Ahmad Al-Mrabeh. Biomedicines. .

Abstract

Cardiovascular disease (CVD) remains a major problem for people with type 2 diabetes mellitus (T2DM), and dyslipidemia is one of the main drivers for both metabolic diseases. In this review, the major pathophysiological and molecular mechanisms of β-cell dysfunction and recovery in T2DM are discussed in the context of abnormal hepatic lipid metabolism and cardiovascular health. (i) In normal health, continuous exposure of the pancreas to nutrient stimulus increases the demand on β-cells. In the long term, this will not only stress β-cells and decrease their insulin secretory capacity, but also will blunt the cellular response to insulin. (ii) At the pre-diabetes stage, β-cells compensate for insulin resistance through hypersecretion of insulin. This increases the metabolic burden on the stressed β-cells and changes hepatic lipoprotein metabolism and adipose tissue function. (iii) If this lipotoxic hyperinsulinemic environment is not removed, β-cells start to lose function, and CVD risk rises due to lower lipoprotein clearance. (iv) Once developed, T2DM can be reversed by weight loss, a process described recently as remission.
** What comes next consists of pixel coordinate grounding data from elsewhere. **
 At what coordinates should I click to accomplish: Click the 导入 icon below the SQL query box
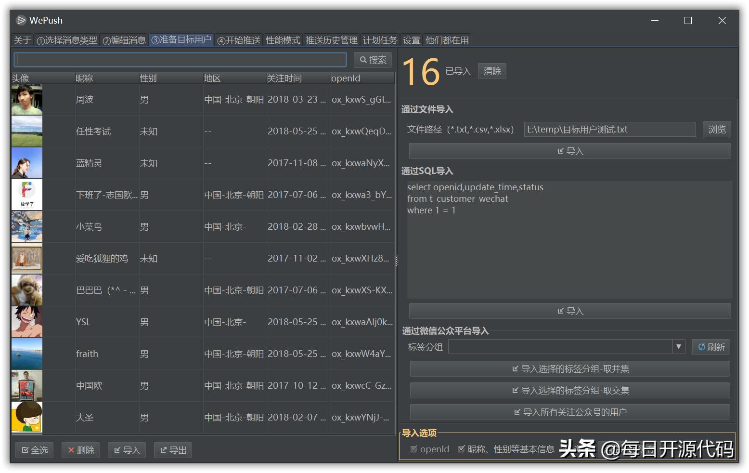(x=561, y=311)
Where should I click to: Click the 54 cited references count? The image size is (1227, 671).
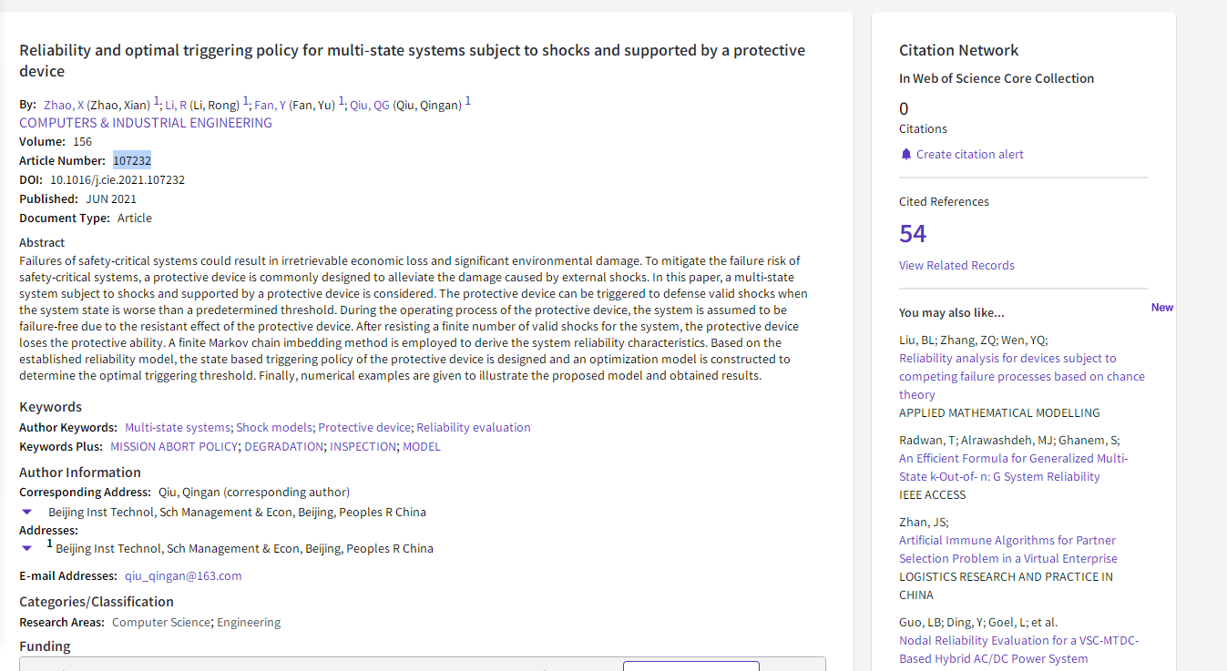point(912,234)
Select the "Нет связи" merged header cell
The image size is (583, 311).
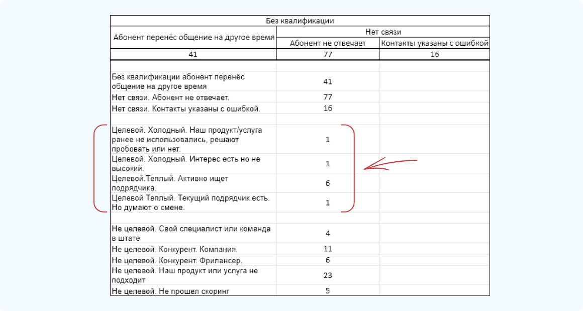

However, the precise mechanism(s) by which calorie restriction causes normalization of lipoprotein metabolism and restores β-cell function are not fully established. Understanding the pathophysiological and molecular basis of β-cell failure and recovery during remission is critical to reduce β-cell burden and loss of function. The aim of this review is to highlight the link between lipoprotein export and lipid-driven β-cell dysfunction in T2DM and how this is related to cardiovascular health. A second aim is to understand the mechanisms of β-cell recovery after weight loss, and to explore new areas of research for developing more targeted future therapies to prevent T2DM and the associated CVD events.

Keywords: adipose tissue; cardiovascular disease; diabetes remission; lipoprotein metabolism; lipotoxicity; novel therapies; type 2 diabetes; weight loss; β-cell dysfunction.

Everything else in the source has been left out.